*TASK DETAILS*. All of the data below should be set down again verbatim, without any images.

Stored data
━━━━━━━━━━━━━━━━━━━━

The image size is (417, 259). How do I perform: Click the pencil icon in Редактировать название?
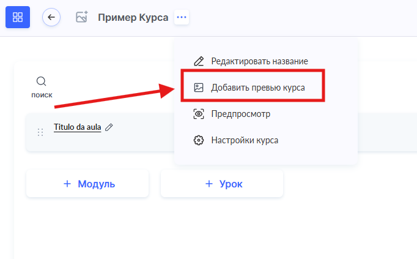click(198, 61)
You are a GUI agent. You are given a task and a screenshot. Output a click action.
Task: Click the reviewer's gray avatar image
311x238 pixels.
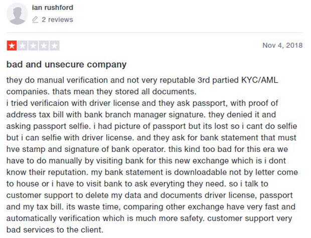[x=18, y=14]
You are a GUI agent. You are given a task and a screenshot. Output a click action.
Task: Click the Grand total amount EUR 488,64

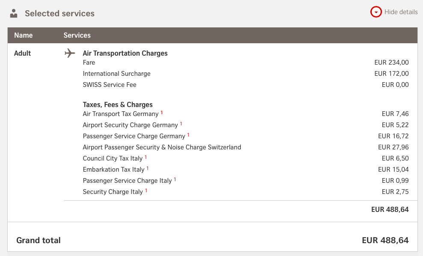(385, 240)

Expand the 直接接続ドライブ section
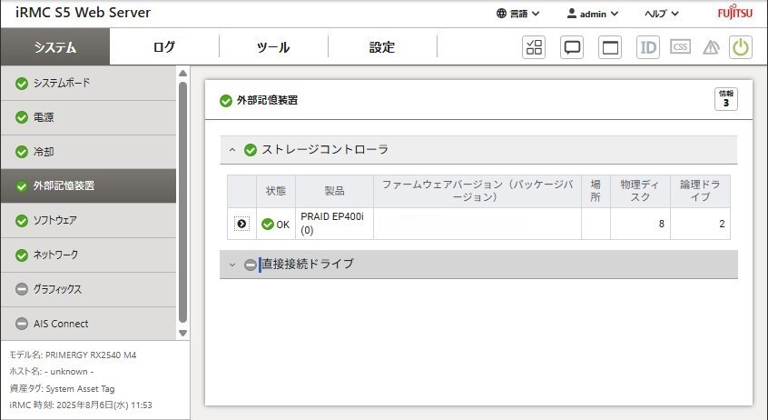[232, 265]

━━━━━━━━━━━━━━━━━━━━

*TASK RESULT*.
The image size is (417, 259). How do I perform: Click the pencil icon in Редактировать название?
click(198, 61)
You are a GUI agent. You are given a task and a screenshot. Output a click action.
Task: Click the reviewer's gray avatar image
311x238 pixels.
[x=18, y=14]
You are a GUI agent. You are given a task and a screenshot. Output a click action.
Task: Click the Grand total amount EUR 488,64

(385, 240)

Expand the 直接接続ドライブ section
[232, 265]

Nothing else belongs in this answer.